Guess who’s now the second-biggest market for new cars in the world?
Reuters reported Friday that new car sales in China were up 15% in 2004, up 21.4% from those values in 2005, and now up 36.5% for the first six months of 2006 compared with the first six months of 2005.
How long can that continue? China’s first-half vehicle sales were 3.5 million units or 7 million per year. With a population of 1.3 billion, that amounts to 5.4 vehicles sold per thousand people per year. For comparison, last year fewer than 300 million Americans bought 17 million vehicles, or 57 vehicles per thousand people per year. So, that China statistic isn’t likely to increase any more than another 1,000 percent or so.
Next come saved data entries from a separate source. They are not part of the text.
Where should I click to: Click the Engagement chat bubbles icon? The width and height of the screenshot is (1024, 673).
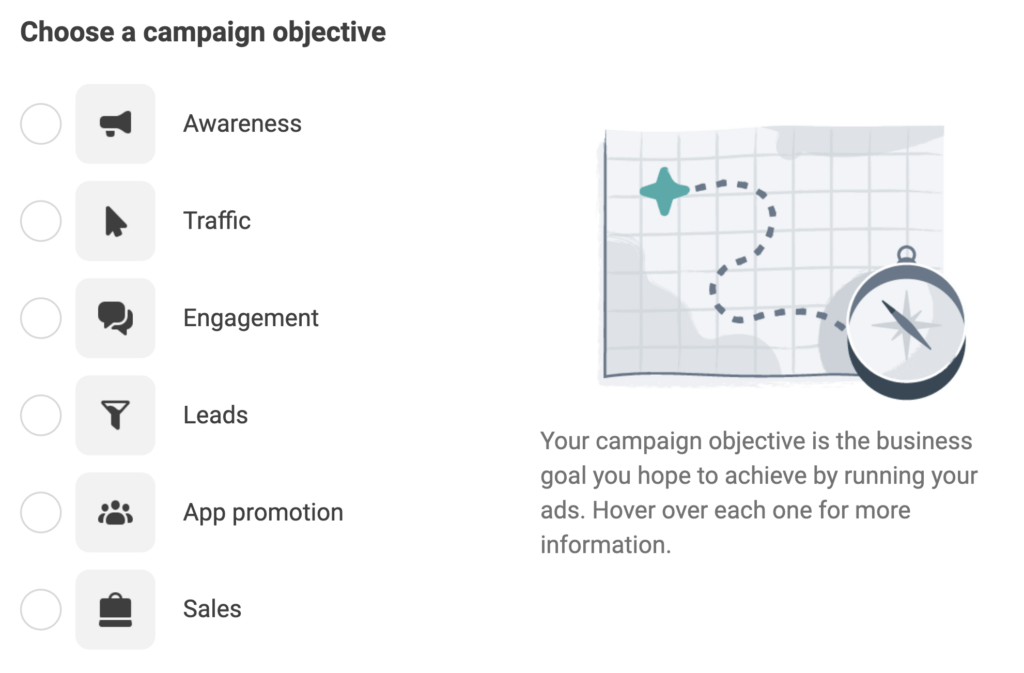coord(115,318)
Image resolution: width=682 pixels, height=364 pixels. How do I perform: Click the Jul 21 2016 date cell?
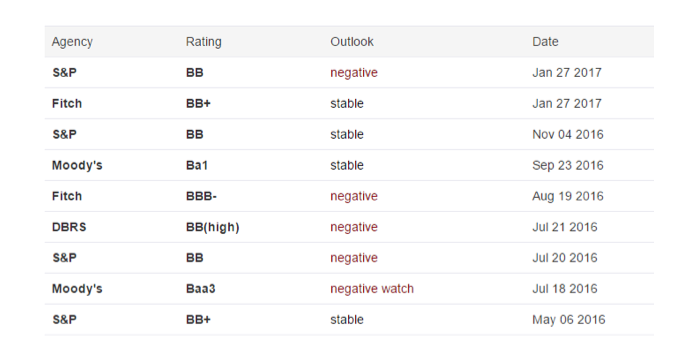(565, 227)
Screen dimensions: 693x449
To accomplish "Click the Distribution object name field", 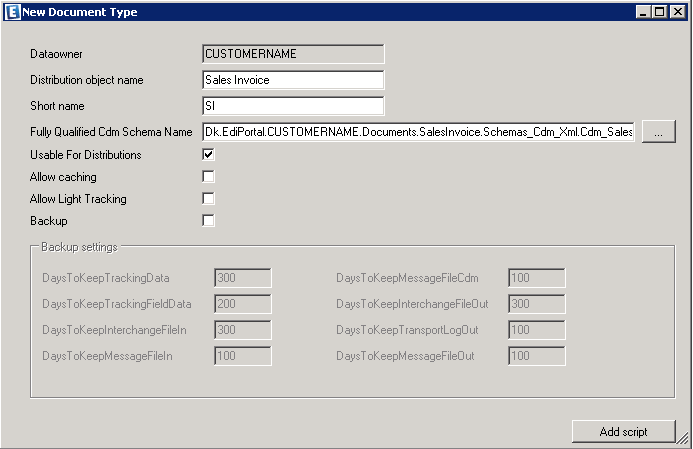I will 293,80.
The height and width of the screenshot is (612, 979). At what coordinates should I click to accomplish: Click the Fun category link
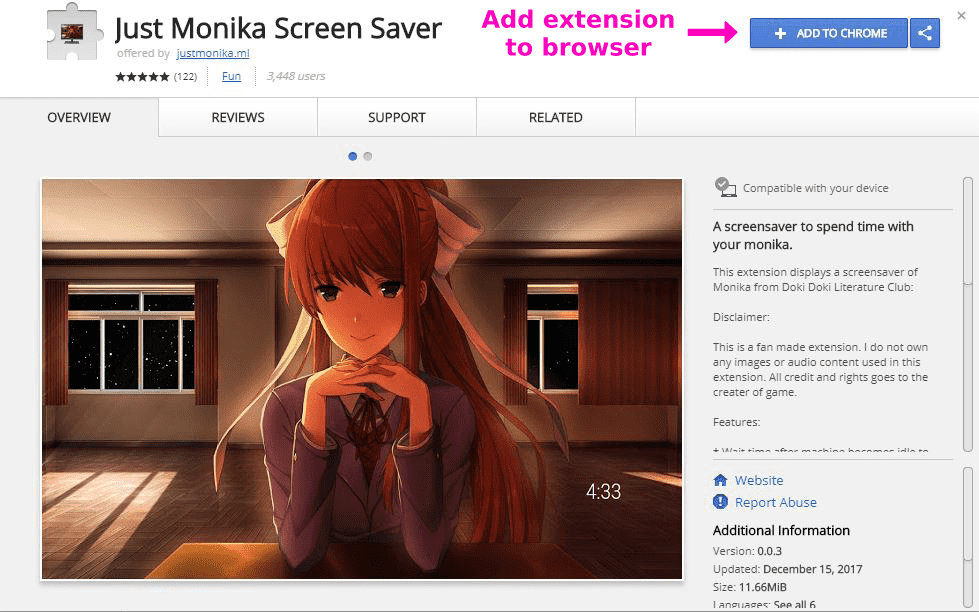pyautogui.click(x=231, y=76)
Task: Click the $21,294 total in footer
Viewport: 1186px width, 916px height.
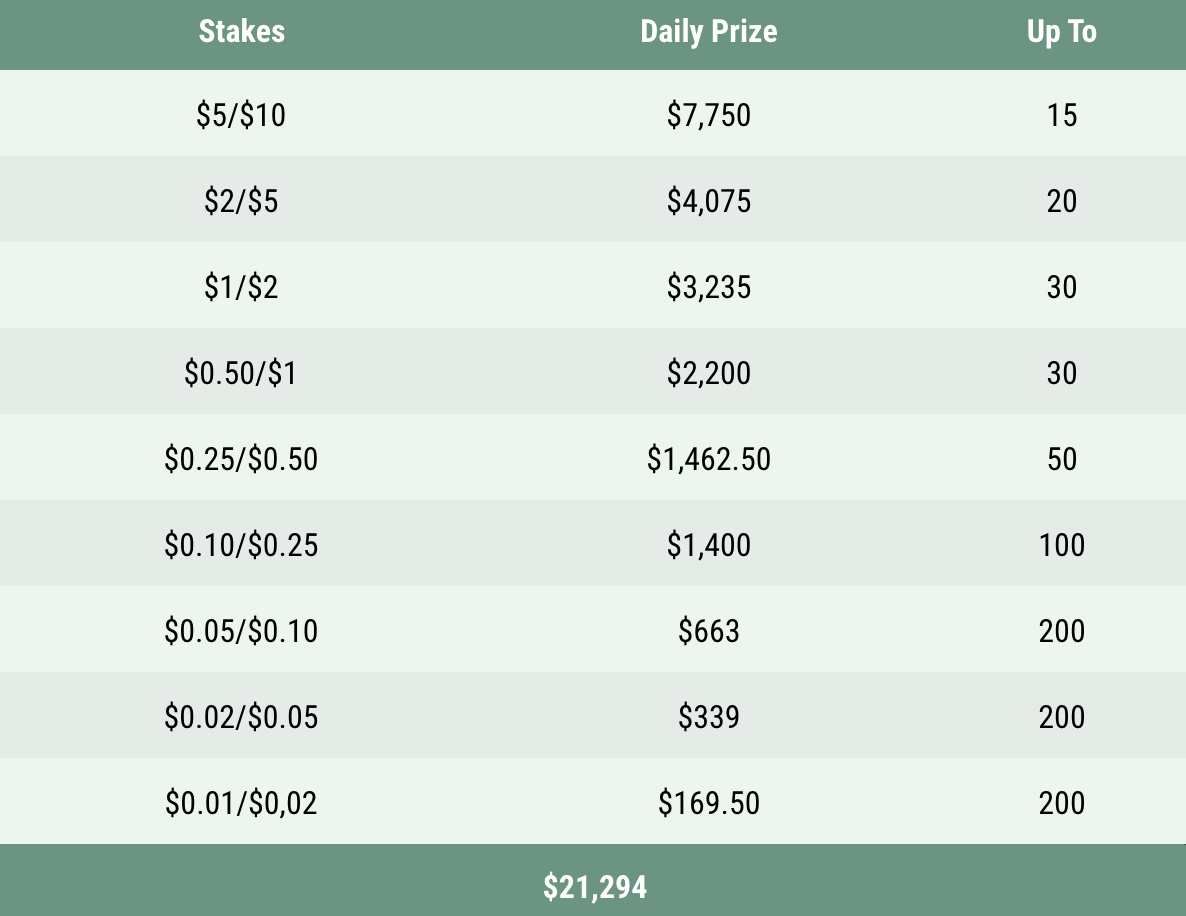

Accounts in places such as the Washington Post and the Wall Street Journal reported that Chinese car sales were up an even more astounding 46.9% in the first half of 2006 compared with the first half of 2005, rather than the 36.5% figure I’ve quoted here. However, People’s Daily Online refers to 46.9% as the growth rate for “sedans”, which apparently is a category the Chinese use to refer to about 40% of passenger vehicles, as distinct from other categories such as “subcompact”, “full-size”, “SUV”, “micro car”, and “luxury”. But 36.5% is still a whopping big number.
Notwithstanding, even in China, energy prices can have an effect. Reuters went on to note that, for the month of June alone, 2006 car sales in China were only up 5.8% compared with June 2005, and SUV sales were down 15.2%.
But tell me once again how oil is ever going to return to $30 a barrel?